General information
- Other names: Kishkindha Railway Station
- Location: Vidhyanagar, Gangavathi, Gangavathi taluk, Koppal district, Karnataka India
- Coordinates: 15°26′31″N 76°32′37″E﻿ / ﻿15.4419546°N 76.5436006°E
- System: Indian Railways station
- Owner: Indian Railways
- Operator: South Western Railway
- Line: Mahabubnagar - Munirabad railway line
- Platforms: 3
- Tracks: 4

Construction
- Structure type: Elevated
- Parking: YES
- Cycle facilities: No

Other information
- Status: Functioning
- Station code: GGVT

History
- Opened: 2019
- Electrified: Ongoing

= Gangavathi railway station =

Railway station in Karnataka, India

 Gangavathi railway station (station code: GGVT) falls under Hubli railway division of the South Western Railway in Koppal district, Karnataka, India. Gangavathi railway station inaugurated on 4 March 2019. Gangavathi railway station has three platforms and four tracks which serve mainly Gangavati City and nearby heritage tourist places of historic importance.

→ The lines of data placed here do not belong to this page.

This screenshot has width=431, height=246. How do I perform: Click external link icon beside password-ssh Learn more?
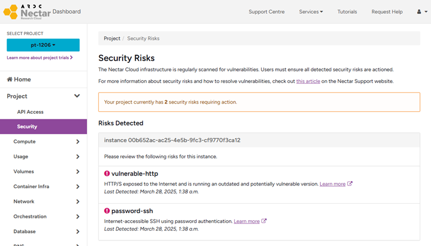(264, 221)
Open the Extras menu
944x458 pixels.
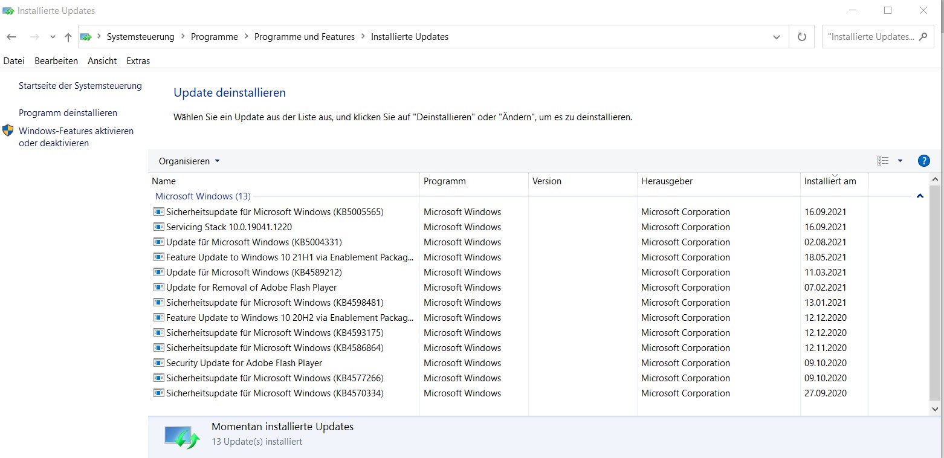[138, 61]
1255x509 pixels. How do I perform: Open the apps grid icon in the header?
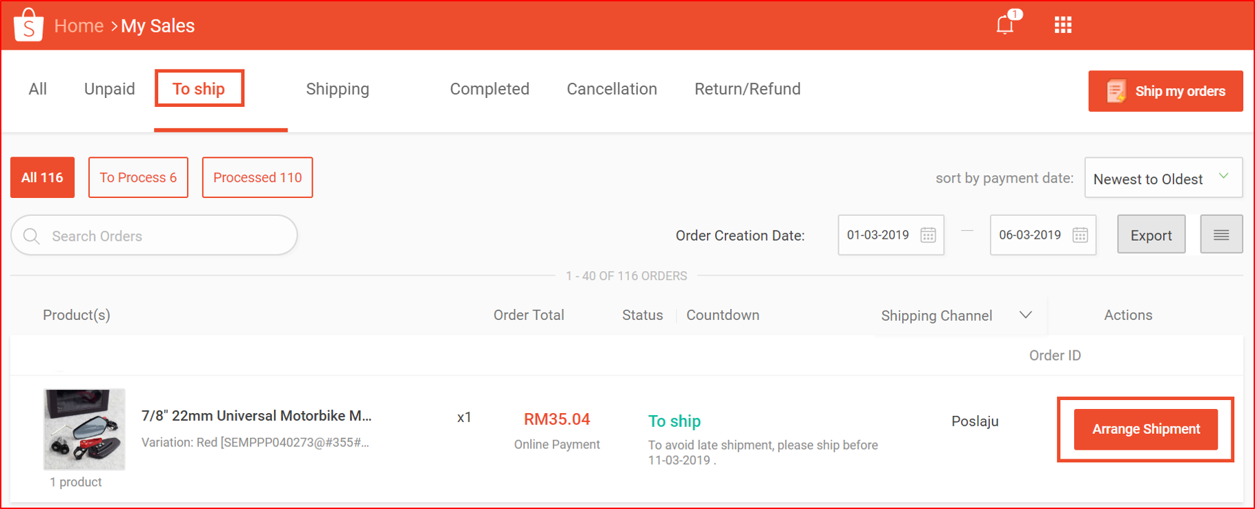(x=1062, y=25)
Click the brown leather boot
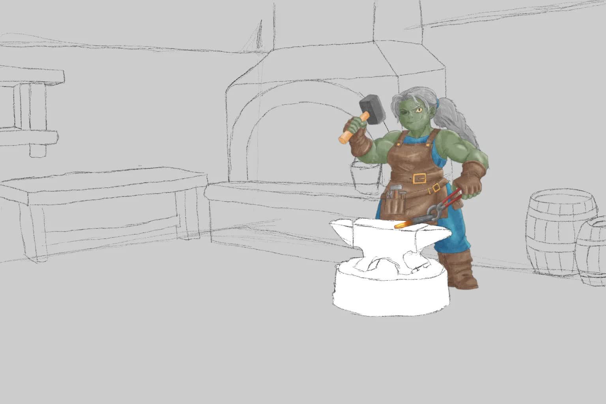606x404 pixels. click(458, 270)
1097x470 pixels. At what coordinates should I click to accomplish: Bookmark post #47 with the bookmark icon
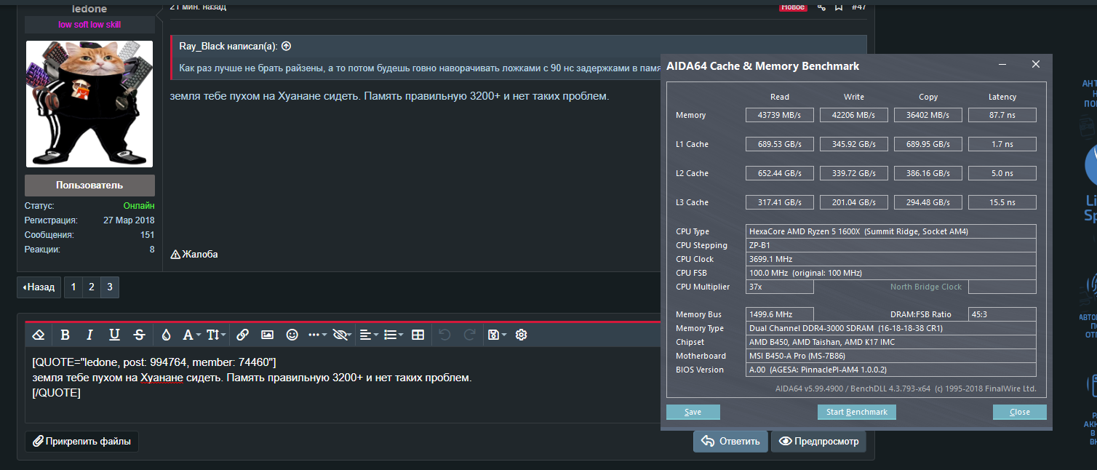tap(839, 7)
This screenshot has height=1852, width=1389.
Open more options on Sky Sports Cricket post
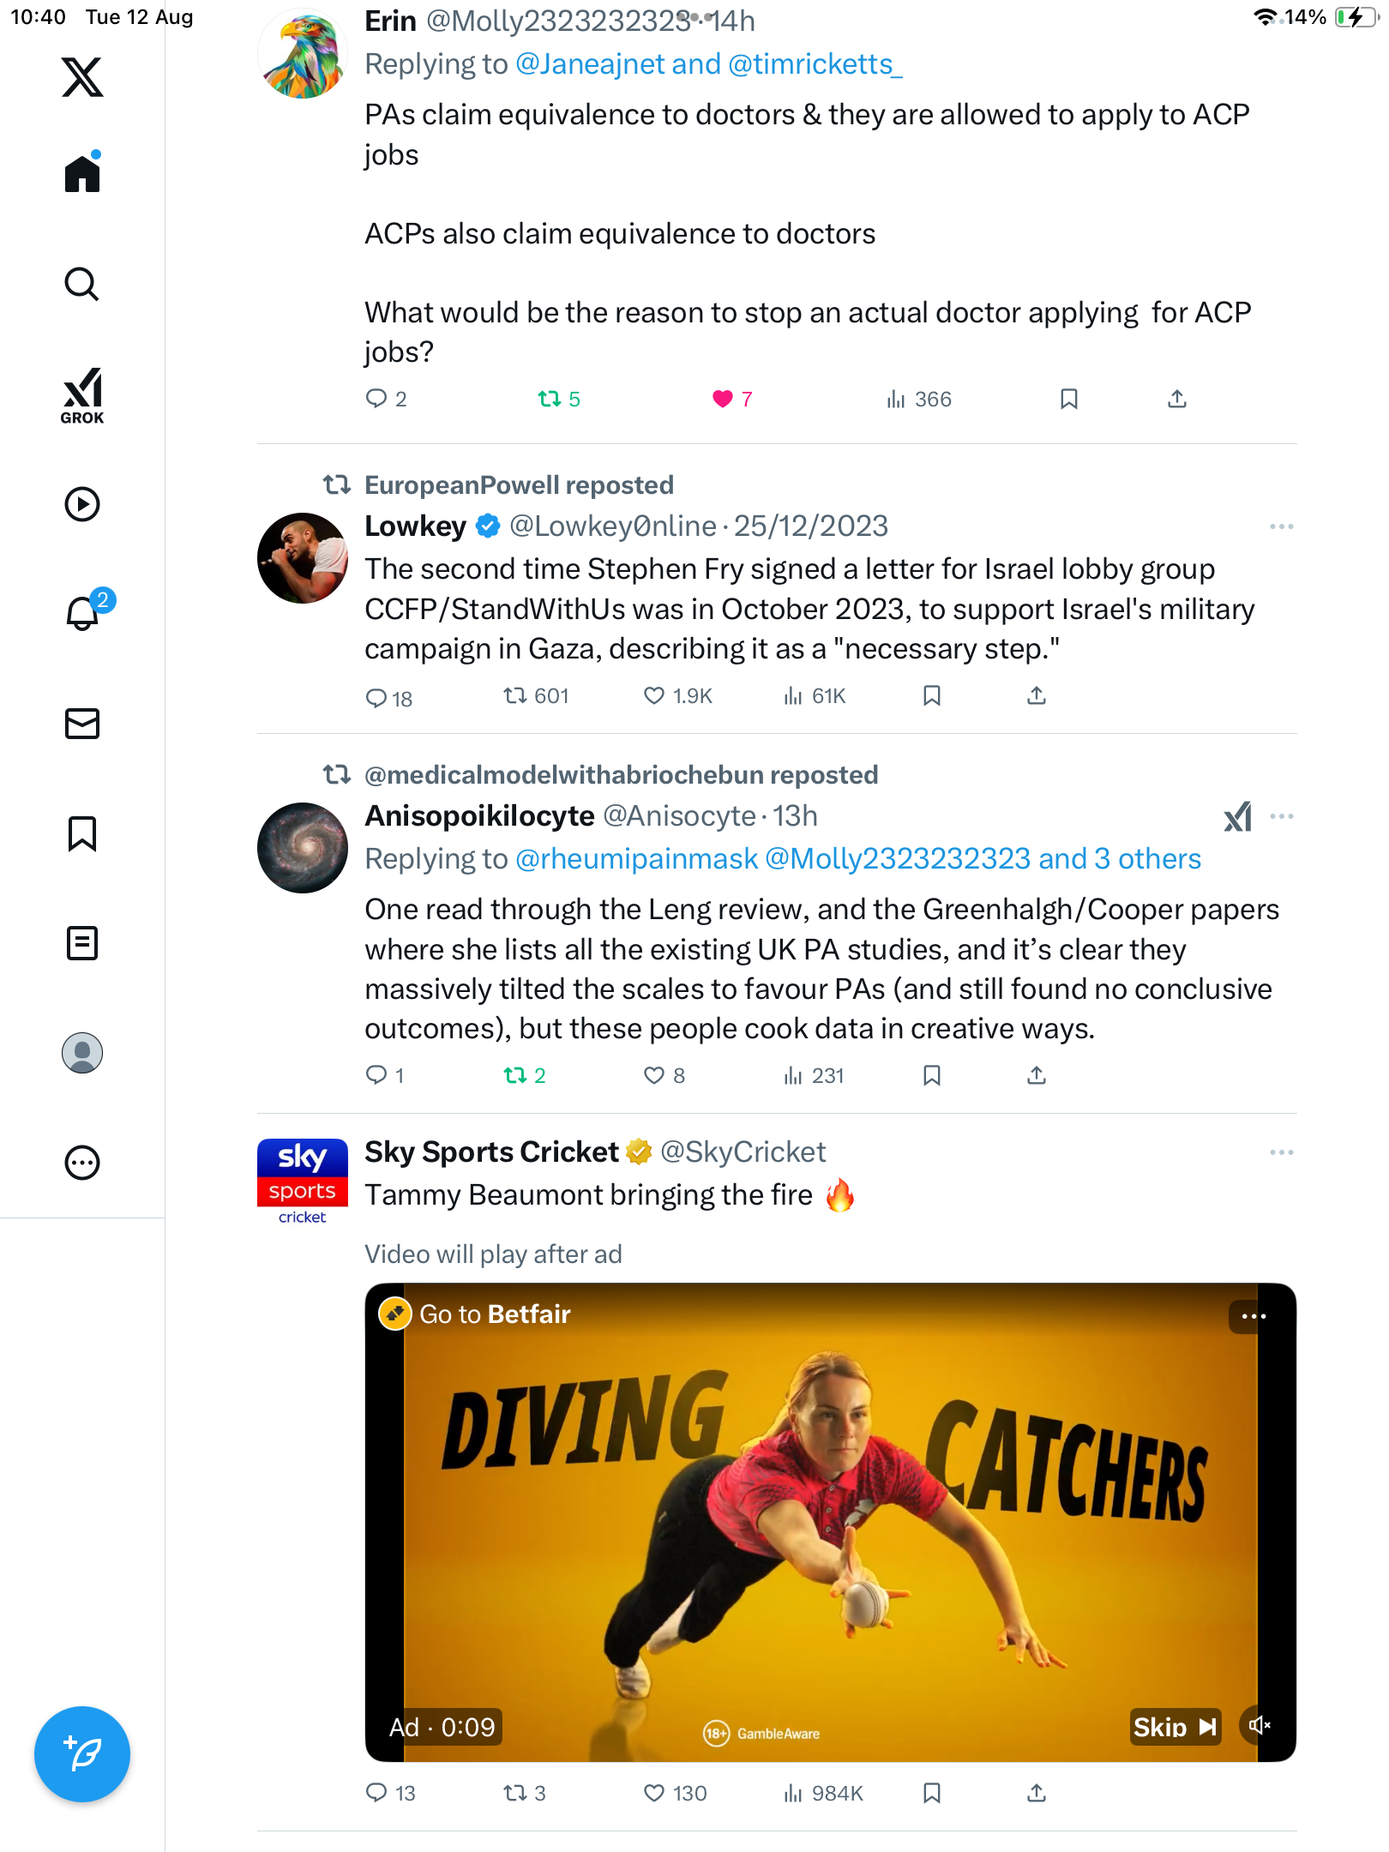(1282, 1152)
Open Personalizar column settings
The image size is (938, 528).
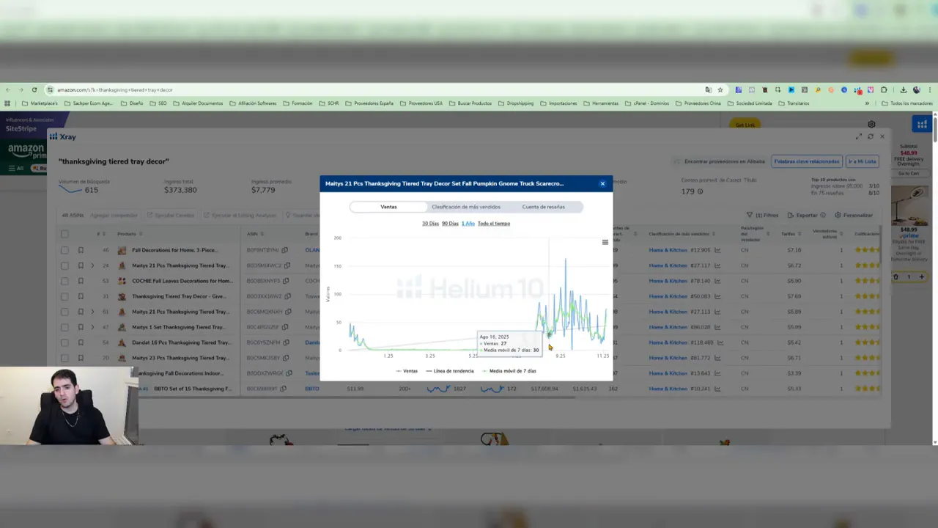pyautogui.click(x=853, y=215)
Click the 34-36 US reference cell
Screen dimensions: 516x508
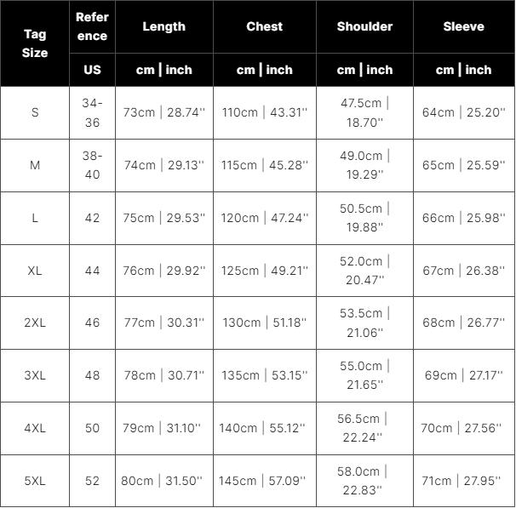click(x=92, y=112)
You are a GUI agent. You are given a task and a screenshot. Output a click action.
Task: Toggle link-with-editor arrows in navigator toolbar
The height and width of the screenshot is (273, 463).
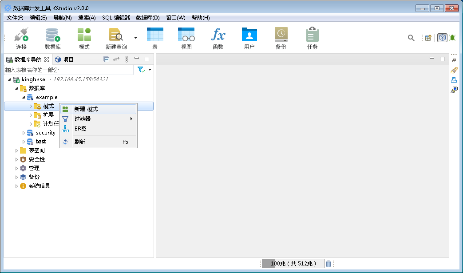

==Preliminary Engineering – cum Traffic survey==
Preliminary Engineering Cum Traffic Survey for New line between Gangavathi-Daroji (36 km)
Detailed estimate has been vetted by Finance for conducting a survey for a cost of Rs. 15.64 lakhs. Re-tender opened on 19.10.2022. Under finalisation.

== Major trains ==
Trains that run through/from Gangavathi are:
- Hubballi – Sindhanur Express (17303)
- Sindhanur – Hubballi Express (17304)
- Hubballi – Sindhanur Passenger (07381)
- Sindhanur – Hubballi Passenger (07382)
- Yesvantpur – Sindhanur Express (16545)
- Sindhanur – Yesvantpur Express (16546)
- KSR Bengaluru - Sindhanuru Express (17391)
- Sindhanur - KSR Bengaluru Express (17392)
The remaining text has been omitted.